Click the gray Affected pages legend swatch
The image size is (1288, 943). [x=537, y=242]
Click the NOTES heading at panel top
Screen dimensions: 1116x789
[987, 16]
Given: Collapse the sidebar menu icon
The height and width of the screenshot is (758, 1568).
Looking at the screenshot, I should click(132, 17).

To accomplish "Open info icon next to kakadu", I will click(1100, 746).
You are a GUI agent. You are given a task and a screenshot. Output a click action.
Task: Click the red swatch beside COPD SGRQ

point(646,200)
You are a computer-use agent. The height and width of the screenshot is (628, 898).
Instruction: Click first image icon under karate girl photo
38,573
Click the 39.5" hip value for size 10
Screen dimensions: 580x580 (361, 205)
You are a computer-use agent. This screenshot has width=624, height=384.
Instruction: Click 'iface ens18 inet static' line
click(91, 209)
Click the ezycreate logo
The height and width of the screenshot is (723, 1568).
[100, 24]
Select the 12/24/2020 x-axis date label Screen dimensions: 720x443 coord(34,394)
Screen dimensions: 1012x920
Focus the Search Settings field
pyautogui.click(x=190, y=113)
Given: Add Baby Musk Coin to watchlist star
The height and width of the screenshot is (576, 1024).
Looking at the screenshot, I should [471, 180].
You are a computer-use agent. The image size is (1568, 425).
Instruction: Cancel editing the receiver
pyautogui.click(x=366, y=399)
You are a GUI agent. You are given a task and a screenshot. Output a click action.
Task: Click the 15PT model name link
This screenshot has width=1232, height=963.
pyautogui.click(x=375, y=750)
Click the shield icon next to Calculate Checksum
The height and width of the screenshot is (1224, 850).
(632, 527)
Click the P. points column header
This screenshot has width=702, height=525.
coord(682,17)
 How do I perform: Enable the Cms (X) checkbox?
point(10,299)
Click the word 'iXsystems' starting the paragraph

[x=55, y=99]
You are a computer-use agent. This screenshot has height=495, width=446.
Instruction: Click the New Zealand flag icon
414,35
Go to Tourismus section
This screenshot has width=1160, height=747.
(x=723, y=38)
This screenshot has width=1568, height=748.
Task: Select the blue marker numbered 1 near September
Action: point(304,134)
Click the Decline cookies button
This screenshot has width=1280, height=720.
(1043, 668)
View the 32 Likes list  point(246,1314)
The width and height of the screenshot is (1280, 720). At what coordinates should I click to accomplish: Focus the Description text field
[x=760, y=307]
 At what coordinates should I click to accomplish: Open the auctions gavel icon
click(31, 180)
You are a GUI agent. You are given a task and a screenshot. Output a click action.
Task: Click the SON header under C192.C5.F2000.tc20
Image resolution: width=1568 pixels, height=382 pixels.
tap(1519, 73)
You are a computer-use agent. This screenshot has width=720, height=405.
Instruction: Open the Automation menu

*ASSIGNMENT*. The lines above from the one with "This screenshot has width=702, height=525." through the one with "Go to Tourismus section" are to be duplicated exactly, ends included, with nothing added.

*RESPONSE TO THE TASK*.
This screenshot has width=702, height=525.
coord(682,17)
 How do I perform: Enable the Cms (X) checkbox?
point(10,299)
Click the word 'iXsystems' starting the paragraph

[x=55, y=99]
You are a computer-use agent. This screenshot has height=495, width=446.
Instruction: Click the New Zealand flag icon
414,35
Go to Tourismus section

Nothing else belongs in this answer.